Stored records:
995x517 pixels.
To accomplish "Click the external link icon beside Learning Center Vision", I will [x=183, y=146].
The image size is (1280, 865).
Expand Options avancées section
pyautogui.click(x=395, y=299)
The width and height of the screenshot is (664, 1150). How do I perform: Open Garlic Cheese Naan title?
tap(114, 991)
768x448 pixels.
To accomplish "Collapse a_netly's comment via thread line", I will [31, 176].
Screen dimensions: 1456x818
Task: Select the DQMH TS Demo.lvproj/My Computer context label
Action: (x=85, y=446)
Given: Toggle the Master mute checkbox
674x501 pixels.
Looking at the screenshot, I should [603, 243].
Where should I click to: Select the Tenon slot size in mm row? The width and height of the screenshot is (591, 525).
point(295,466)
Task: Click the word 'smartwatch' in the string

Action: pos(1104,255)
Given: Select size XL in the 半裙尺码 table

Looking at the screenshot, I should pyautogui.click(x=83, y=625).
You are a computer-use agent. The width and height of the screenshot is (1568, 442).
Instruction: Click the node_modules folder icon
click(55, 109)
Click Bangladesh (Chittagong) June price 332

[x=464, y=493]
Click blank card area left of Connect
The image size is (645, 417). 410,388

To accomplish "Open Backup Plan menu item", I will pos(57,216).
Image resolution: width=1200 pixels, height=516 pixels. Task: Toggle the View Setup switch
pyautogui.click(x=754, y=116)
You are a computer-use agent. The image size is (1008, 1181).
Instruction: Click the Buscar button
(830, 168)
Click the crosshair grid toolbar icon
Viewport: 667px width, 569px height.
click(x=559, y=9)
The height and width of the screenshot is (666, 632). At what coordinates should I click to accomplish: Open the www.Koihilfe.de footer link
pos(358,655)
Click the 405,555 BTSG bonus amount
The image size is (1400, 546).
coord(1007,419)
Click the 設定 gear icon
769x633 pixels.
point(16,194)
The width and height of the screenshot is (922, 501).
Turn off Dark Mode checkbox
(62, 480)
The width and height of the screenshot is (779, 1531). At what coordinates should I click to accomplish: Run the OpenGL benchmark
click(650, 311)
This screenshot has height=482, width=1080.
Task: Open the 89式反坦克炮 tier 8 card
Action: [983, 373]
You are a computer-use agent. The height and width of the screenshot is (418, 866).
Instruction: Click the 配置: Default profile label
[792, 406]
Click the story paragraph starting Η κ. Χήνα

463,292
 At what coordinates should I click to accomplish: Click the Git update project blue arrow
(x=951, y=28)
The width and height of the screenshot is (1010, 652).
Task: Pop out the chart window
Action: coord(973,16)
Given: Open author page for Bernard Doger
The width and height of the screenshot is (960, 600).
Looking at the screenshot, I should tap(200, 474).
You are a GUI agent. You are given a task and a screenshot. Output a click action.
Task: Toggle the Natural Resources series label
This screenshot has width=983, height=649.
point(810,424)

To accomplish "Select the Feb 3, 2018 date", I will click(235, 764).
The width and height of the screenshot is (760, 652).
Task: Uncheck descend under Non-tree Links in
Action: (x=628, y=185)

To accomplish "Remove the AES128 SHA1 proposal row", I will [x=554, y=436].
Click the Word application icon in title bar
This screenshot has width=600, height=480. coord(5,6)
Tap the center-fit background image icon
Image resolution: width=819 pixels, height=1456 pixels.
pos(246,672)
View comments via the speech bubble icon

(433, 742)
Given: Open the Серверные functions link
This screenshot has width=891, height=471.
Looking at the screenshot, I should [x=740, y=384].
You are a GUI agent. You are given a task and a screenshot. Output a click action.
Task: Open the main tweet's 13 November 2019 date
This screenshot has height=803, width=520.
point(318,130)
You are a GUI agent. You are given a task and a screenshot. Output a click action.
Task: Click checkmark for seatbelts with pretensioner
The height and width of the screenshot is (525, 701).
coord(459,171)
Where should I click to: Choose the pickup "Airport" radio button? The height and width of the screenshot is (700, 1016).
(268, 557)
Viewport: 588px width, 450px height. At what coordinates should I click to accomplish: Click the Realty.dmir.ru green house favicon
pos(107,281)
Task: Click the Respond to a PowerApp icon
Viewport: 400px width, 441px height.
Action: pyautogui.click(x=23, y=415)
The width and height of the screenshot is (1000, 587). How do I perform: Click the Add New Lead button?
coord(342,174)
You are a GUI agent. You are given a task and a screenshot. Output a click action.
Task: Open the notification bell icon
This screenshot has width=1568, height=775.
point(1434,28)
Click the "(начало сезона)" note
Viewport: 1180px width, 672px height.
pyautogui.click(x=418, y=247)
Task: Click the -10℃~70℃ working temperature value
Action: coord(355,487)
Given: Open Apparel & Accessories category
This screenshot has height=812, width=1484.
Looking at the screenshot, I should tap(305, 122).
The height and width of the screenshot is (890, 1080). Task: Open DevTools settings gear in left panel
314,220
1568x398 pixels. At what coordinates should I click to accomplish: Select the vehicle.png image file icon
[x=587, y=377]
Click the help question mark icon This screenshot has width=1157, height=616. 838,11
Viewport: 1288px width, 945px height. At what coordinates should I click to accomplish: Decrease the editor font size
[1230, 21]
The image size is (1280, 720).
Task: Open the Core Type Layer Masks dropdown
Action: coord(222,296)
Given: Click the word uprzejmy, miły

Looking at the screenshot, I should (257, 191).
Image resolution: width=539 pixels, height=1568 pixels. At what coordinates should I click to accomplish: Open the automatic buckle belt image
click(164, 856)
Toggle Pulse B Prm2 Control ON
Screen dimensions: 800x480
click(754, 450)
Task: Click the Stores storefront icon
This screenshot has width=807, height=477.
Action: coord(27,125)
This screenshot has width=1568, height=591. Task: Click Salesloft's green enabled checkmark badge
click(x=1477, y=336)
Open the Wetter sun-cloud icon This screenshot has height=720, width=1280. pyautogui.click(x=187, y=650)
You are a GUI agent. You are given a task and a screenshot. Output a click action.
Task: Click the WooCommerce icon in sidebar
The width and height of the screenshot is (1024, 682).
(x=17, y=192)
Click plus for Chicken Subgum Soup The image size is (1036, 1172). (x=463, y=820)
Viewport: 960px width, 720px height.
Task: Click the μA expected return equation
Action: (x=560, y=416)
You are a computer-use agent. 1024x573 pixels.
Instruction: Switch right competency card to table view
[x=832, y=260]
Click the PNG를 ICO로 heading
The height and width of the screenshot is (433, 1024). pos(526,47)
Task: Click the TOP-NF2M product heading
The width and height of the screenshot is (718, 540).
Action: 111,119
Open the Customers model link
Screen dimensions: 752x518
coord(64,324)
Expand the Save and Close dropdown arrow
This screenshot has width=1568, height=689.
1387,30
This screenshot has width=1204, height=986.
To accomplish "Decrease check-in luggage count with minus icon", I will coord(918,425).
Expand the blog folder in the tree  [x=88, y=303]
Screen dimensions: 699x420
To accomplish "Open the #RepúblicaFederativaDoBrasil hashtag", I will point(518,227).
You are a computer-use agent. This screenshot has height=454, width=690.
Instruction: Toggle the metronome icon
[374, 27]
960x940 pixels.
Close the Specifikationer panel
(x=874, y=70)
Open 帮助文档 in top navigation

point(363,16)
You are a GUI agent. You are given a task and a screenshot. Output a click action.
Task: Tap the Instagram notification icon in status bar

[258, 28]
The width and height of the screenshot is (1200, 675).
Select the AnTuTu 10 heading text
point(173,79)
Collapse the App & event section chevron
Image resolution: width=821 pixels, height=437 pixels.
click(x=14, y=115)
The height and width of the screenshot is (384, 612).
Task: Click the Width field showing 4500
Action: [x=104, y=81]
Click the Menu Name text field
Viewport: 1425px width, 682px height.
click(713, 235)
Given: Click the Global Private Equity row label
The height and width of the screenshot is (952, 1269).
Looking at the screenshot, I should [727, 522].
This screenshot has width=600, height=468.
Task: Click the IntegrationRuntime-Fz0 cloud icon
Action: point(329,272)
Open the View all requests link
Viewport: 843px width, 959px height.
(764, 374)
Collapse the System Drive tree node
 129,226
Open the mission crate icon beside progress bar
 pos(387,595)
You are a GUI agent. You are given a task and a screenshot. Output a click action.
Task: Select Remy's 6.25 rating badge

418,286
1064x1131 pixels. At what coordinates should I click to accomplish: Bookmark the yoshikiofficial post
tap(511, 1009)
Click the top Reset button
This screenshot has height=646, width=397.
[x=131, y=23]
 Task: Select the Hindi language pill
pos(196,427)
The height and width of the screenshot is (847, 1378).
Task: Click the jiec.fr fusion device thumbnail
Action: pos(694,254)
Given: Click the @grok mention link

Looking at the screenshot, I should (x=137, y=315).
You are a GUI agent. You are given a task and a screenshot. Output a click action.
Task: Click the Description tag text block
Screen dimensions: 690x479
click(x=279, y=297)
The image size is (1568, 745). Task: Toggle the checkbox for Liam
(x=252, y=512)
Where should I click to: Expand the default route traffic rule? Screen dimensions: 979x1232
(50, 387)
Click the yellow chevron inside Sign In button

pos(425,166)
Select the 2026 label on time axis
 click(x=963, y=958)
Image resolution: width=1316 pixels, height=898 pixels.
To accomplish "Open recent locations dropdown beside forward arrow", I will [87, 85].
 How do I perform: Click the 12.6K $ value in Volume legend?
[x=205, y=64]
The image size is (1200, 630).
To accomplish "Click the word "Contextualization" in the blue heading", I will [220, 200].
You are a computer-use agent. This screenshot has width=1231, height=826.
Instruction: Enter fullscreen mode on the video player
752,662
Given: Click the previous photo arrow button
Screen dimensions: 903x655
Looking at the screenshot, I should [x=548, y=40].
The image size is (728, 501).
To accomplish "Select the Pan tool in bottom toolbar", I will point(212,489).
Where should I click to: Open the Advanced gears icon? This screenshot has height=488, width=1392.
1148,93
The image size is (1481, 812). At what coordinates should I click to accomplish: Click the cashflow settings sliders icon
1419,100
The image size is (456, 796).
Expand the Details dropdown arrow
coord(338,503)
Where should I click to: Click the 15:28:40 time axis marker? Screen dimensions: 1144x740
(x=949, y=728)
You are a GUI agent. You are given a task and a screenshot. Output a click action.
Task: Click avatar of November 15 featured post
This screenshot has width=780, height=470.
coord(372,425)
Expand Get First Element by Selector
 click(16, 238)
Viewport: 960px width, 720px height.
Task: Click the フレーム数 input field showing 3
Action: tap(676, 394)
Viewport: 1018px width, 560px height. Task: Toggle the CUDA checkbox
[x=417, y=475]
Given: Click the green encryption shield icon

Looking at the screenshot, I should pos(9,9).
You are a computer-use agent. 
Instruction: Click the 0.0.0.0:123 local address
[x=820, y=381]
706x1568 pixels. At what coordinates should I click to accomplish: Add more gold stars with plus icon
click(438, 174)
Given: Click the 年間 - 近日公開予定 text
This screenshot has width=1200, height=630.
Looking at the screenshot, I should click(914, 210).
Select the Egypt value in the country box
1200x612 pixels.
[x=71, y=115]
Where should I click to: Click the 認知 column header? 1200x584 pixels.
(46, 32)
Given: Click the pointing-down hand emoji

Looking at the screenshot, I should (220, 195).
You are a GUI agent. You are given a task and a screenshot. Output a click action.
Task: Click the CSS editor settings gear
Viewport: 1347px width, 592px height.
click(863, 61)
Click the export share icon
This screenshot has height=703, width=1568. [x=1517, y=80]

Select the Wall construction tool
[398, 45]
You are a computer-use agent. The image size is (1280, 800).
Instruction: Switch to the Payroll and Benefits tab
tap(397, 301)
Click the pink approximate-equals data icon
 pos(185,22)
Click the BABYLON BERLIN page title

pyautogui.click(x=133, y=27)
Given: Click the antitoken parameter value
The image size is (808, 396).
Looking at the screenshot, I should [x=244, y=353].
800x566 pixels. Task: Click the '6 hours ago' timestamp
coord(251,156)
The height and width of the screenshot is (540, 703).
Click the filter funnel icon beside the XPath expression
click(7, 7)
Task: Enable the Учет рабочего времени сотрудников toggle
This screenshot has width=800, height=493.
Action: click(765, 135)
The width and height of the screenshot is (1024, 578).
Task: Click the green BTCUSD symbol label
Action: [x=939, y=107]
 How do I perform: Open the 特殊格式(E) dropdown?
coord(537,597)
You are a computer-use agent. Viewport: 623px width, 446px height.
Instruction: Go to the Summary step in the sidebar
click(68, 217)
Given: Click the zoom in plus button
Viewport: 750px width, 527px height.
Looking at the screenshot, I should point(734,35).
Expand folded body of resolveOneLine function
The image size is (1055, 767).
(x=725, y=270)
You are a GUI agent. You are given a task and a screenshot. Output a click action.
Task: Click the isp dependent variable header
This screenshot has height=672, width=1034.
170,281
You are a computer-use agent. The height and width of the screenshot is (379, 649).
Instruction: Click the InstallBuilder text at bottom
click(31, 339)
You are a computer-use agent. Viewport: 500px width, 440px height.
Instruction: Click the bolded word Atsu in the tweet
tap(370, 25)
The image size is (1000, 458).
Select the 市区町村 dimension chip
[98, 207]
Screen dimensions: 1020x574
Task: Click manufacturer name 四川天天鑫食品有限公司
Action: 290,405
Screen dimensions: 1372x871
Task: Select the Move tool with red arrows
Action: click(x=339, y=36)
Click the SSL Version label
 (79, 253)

WHAT IS NEEDED - Your answer should be the lines above from the one containing "This screenshot has width=1204, height=986." through the one containing "Given: Click the Global", copied exactly and with both ends kept.

WRITTEN SOLUTION -
This screenshot has width=1204, height=986.
To accomplish "Decrease check-in luggage count with minus icon", I will coord(918,425).
Expand the blog folder in the tree  [x=88, y=303]
Screen dimensions: 699x420
To accomplish "Open the #RepúblicaFederativaDoBrasil hashtag", I will point(518,227).
You are a computer-use agent. This screenshot has height=454, width=690.
Instruction: Toggle the metronome icon
[374, 27]
960x940 pixels.
Close the Specifikationer panel
(x=874, y=70)
Open 帮助文档 in top navigation

point(363,16)
You are a GUI agent. You are given a task and a screenshot. Output a click action.
Task: Tap the Instagram notification icon in status bar

[258, 28]
The width and height of the screenshot is (1200, 675).
Select the AnTuTu 10 heading text
point(173,79)
Collapse the App & event section chevron
Image resolution: width=821 pixels, height=437 pixels.
click(x=14, y=115)
The height and width of the screenshot is (384, 612).
Task: Click the Width field showing 4500
Action: [x=104, y=81]
Click the Menu Name text field
Viewport: 1425px width, 682px height.
click(713, 235)
Given: Click the Global Private Equity row label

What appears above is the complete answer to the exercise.